Not only on the Rhine do you rub your eyes: what happened to FC? Cologne have not been more successful and consistent than this season for three decades. For older fans, the unconditional offensive is like balsalm. For younger ones it is a promise.
By February at the latest, it became clear to Cologne football fans that something would be possible like it hadn’t been for a long, long time. The daughter of Steffen Baumgart, FC coach, published a video on Instagram from the corona isolation: The recording showed her father shouting down the opponent in front of the television and shouting his own players forward. The massive dog stood up several times and presumably tried to calm his raging master with all his paws. Demonstrably in vain.
Even without their head coach, Cologne won 1-0 on the sidelines against SC Freiburg, a surprise candidate for the Champions League. And how: 19-year-old Jan Thielmann had put the ball past new national player Nico Schlotterbeck with his heel on the center line, ran away from him, put it across the penalty area to Anthony Modeste, who naturally took the ball directly and circled it into the corner. It was a surgically effective counter. After this 21st matchday, FC was only two points behind a place in the Champions League, just one point less than in the entire previous season.

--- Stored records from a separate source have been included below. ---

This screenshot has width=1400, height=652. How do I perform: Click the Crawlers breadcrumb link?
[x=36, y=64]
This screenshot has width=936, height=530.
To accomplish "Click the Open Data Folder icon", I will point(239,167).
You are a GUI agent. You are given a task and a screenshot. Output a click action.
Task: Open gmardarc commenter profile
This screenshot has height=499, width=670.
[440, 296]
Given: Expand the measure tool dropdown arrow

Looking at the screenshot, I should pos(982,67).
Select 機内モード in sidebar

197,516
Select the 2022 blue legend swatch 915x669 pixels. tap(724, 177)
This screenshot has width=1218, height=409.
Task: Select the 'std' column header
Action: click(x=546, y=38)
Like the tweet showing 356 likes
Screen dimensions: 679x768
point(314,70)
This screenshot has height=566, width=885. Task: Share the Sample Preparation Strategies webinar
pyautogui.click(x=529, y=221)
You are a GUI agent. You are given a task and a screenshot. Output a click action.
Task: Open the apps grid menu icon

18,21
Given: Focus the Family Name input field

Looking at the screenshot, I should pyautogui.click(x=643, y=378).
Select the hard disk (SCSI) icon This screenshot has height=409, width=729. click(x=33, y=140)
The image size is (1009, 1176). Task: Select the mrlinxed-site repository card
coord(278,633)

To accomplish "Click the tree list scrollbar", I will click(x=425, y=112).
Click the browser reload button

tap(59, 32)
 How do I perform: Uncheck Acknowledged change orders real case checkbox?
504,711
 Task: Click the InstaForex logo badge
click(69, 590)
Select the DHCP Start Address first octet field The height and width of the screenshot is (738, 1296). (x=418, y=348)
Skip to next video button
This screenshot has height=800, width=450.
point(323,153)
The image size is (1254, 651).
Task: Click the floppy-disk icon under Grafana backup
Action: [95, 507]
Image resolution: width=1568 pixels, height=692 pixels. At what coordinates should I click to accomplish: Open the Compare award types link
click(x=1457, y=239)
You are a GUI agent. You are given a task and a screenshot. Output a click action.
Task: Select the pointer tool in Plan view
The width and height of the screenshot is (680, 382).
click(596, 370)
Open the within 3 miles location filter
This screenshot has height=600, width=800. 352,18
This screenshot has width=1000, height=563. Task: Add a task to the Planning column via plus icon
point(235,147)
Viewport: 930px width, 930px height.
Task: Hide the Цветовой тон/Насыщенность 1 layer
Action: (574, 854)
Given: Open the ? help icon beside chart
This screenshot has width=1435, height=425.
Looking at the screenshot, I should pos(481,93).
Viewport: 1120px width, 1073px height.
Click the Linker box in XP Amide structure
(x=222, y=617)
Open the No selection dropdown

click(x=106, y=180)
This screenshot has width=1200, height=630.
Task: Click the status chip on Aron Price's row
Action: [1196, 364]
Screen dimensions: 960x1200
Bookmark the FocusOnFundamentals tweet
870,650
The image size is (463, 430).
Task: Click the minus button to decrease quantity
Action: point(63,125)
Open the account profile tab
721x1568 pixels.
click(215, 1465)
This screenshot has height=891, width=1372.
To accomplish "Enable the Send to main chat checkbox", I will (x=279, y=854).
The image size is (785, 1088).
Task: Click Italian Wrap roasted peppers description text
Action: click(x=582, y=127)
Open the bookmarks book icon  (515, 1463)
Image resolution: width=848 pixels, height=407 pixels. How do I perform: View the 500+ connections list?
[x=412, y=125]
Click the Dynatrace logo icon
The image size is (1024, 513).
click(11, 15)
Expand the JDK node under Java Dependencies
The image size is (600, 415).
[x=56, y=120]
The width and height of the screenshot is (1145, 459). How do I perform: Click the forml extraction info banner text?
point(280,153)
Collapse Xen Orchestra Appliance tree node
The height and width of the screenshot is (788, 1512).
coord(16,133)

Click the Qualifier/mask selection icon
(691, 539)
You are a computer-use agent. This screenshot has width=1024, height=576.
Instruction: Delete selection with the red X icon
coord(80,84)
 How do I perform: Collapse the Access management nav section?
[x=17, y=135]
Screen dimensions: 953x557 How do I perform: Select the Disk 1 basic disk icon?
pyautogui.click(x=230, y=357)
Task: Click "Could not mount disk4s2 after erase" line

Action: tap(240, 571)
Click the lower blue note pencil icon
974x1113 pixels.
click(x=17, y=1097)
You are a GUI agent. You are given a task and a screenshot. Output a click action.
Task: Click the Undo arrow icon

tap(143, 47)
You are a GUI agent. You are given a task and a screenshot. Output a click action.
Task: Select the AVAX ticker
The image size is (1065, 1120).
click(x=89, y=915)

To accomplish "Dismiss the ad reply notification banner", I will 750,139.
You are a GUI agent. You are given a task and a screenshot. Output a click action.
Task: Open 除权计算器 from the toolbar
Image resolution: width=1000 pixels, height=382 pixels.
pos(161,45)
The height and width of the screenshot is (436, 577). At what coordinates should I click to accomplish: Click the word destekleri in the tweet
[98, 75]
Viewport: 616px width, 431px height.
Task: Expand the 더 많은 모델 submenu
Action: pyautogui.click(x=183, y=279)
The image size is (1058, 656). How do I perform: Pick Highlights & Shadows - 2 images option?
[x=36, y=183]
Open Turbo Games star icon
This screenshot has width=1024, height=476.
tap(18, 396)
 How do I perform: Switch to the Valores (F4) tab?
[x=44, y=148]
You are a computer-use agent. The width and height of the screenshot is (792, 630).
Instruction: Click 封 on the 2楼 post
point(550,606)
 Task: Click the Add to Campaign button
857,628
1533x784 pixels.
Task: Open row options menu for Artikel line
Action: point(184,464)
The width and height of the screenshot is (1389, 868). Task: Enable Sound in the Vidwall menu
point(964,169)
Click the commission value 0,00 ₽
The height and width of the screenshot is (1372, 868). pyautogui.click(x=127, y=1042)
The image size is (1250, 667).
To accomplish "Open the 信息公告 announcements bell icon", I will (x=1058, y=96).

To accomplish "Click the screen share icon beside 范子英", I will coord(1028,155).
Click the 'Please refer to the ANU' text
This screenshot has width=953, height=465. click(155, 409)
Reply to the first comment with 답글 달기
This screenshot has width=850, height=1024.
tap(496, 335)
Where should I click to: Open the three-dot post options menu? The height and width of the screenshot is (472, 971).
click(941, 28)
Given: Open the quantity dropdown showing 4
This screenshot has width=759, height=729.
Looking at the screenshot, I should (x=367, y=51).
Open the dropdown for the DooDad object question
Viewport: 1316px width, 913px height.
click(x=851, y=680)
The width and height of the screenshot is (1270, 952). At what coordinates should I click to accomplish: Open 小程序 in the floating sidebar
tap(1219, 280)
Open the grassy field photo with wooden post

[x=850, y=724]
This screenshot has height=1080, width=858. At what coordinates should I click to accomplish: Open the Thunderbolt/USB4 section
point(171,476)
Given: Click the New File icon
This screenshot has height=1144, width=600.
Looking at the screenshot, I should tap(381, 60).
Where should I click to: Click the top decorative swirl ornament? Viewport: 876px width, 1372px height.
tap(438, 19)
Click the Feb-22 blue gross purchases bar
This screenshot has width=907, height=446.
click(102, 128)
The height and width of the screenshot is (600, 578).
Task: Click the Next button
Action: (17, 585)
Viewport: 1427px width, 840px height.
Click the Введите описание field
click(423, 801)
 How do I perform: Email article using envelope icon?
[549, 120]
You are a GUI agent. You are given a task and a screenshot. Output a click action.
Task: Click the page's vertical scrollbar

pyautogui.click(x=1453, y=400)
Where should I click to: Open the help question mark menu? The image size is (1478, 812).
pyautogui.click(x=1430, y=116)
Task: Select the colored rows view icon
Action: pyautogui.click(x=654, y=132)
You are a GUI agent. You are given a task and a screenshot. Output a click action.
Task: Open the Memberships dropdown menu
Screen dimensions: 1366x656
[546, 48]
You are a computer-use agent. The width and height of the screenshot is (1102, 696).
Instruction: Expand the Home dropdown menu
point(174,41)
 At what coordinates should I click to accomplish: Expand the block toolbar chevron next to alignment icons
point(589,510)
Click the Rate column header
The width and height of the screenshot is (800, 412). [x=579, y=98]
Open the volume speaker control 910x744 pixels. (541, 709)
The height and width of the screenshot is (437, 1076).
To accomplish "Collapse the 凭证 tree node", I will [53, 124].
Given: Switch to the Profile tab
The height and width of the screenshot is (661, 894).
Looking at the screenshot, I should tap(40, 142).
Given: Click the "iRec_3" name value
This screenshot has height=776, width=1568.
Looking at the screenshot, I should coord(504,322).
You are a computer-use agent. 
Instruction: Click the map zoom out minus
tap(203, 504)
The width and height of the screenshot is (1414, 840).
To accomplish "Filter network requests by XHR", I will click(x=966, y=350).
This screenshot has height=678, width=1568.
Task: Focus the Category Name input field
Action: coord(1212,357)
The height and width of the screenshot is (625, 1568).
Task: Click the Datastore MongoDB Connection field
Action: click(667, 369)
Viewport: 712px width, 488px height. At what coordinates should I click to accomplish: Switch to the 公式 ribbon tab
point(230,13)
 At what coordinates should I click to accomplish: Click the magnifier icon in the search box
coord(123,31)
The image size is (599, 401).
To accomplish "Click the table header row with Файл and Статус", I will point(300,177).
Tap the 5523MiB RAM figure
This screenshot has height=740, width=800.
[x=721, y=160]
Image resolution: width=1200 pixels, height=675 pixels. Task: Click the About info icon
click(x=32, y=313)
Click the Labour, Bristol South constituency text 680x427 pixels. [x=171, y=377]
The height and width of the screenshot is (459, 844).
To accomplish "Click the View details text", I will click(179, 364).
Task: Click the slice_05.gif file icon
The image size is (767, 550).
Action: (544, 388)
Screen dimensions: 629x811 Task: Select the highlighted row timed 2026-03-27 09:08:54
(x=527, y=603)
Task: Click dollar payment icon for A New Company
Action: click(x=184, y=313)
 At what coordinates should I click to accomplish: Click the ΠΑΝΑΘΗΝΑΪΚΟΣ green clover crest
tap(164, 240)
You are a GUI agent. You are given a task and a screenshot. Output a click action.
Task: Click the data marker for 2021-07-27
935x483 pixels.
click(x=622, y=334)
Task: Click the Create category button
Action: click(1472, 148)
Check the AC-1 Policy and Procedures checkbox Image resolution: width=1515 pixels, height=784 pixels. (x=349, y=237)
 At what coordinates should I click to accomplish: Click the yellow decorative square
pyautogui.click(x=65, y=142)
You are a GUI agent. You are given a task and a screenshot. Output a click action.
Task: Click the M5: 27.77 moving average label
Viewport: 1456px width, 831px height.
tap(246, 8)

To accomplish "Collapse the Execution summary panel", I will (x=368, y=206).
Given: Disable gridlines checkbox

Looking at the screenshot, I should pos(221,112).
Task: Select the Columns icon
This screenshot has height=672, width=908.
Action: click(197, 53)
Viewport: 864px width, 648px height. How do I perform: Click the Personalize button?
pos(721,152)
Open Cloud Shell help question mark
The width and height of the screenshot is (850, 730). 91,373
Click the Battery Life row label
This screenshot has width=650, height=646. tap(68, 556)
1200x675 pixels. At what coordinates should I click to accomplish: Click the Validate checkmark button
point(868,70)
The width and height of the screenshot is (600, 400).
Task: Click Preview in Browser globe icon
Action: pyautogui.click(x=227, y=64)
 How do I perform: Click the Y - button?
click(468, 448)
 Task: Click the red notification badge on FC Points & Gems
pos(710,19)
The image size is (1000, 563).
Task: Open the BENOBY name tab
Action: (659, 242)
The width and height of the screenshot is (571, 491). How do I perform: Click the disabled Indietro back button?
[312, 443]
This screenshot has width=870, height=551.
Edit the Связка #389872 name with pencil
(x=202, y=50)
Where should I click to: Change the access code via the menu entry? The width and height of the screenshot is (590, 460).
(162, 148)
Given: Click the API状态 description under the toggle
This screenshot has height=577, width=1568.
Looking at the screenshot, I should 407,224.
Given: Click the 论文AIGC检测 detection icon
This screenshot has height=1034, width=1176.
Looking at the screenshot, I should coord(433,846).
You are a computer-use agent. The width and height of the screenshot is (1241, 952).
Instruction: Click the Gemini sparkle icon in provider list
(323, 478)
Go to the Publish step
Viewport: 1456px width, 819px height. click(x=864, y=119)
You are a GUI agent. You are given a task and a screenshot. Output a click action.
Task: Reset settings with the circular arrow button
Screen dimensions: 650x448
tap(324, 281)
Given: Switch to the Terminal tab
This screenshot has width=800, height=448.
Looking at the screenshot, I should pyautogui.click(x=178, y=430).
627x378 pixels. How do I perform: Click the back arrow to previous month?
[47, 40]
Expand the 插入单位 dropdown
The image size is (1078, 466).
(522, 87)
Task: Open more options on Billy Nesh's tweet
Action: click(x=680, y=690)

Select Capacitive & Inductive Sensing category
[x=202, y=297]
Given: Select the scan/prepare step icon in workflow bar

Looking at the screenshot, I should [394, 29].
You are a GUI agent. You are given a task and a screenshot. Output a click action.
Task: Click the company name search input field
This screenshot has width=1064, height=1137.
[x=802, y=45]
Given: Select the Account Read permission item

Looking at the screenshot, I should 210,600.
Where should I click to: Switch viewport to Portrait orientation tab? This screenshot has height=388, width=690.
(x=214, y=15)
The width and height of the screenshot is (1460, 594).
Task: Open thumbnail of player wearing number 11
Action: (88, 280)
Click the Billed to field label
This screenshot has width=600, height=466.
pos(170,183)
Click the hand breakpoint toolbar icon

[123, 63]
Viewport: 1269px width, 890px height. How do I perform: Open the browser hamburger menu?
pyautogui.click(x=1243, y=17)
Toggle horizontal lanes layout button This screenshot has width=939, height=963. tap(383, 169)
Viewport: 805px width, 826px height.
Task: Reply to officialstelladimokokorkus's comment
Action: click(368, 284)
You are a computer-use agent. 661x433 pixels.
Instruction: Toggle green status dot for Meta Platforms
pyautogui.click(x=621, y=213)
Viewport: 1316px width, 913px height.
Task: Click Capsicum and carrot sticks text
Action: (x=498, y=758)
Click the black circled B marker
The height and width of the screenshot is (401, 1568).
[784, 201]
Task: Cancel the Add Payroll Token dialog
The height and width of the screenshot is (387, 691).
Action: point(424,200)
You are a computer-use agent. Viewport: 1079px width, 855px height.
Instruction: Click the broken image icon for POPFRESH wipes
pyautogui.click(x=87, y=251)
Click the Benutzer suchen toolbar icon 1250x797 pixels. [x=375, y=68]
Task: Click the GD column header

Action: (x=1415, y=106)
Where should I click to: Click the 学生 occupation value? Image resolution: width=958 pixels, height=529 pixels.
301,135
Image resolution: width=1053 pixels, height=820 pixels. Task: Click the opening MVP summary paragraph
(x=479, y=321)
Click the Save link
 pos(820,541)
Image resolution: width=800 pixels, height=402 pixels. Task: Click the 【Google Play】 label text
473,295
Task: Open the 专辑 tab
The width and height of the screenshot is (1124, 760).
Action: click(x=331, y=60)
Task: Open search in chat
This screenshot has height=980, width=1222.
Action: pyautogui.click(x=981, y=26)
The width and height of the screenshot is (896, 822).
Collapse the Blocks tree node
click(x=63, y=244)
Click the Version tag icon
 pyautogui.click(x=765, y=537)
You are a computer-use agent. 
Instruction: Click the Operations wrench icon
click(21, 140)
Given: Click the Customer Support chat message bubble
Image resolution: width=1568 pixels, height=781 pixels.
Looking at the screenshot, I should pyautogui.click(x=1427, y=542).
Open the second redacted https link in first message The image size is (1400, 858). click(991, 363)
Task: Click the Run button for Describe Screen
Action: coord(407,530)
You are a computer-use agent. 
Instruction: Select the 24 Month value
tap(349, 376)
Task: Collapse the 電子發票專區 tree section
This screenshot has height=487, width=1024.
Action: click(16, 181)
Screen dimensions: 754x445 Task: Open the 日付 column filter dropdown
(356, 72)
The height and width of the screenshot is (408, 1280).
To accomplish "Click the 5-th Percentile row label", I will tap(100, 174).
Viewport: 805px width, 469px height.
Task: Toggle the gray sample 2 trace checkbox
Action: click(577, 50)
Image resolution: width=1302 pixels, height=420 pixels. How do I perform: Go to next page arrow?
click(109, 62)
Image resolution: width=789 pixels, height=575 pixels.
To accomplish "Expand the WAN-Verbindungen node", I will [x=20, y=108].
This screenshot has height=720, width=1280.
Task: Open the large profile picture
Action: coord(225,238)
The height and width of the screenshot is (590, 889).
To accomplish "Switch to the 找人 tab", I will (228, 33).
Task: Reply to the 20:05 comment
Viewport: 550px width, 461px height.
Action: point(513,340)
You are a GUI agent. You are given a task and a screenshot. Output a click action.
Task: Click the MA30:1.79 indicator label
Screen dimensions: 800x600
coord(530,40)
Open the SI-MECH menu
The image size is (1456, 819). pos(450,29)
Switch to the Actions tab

What had happened to the club that had taken fire brigade coach Friedhelm Funkel out of football pension the year before and kept the class with oh and nosh over the relegation? How could an almost identical squad suddenly be within striking distance of the gold standard of football competitions?
After the undeserved 0-1 defeat against Wolfsburg on matchday 33 – only a few times since the start of the survey in the Bundesliga has a team had so many goals without a goal – the Cologne team said goodbye to a possible participation in the Champions League. But the Conference League playoffs are already certain, the Europa League is still possible if Union Berlin does not win against Bochum. The advantage of the Europa League would be to be able to start directly in the group, which means more games and more income. But, as can be heard from many corners of the fan base, it doesn’t really matter; Europe is Europe.
FC has had a great season. You can put that into simple data, because the club from Cologne’s green belt has set several records in the recent past. Most importantly, the club has scored the most points in 30 years. Yes, this is no mistake and no exaggeration. thirty years. Back then, FC ended up fourth; Jörg Berger was the coach, Bodo Illgner kept goal with world champion glory, Pierre Littbarski bent his legs around the ball and Frank “Otze” Ordenewitz put him in goal. But after that it went downhill, in 1998 the former permanent guest of the European competitions took the elevator between the 1st and 2nd Bundesliga.
The beginning of the now ending season was one like many before. There were doubts, but a faint hope that at least we could have a relatively quiet year in the Bundesliga. Too often, however, new coaches, sports directors or someone else had pulled up at Geißbockheim and boasted that everything would be better now, that they would bring the club back to its old glory, of course with exciting football in the medium term. Nobody has managed that over a first division season. Baumgart does. Because an entire season in which the team delivers almost consistently, can pull through their own style almost regardless of the opponent, even dominates against top teams like Dortmund or Leipzig on good days with pressing and constant pressure – you haven’t seen that in Müngersdorf for a long time . There is no restraint, there is only one direction, forward.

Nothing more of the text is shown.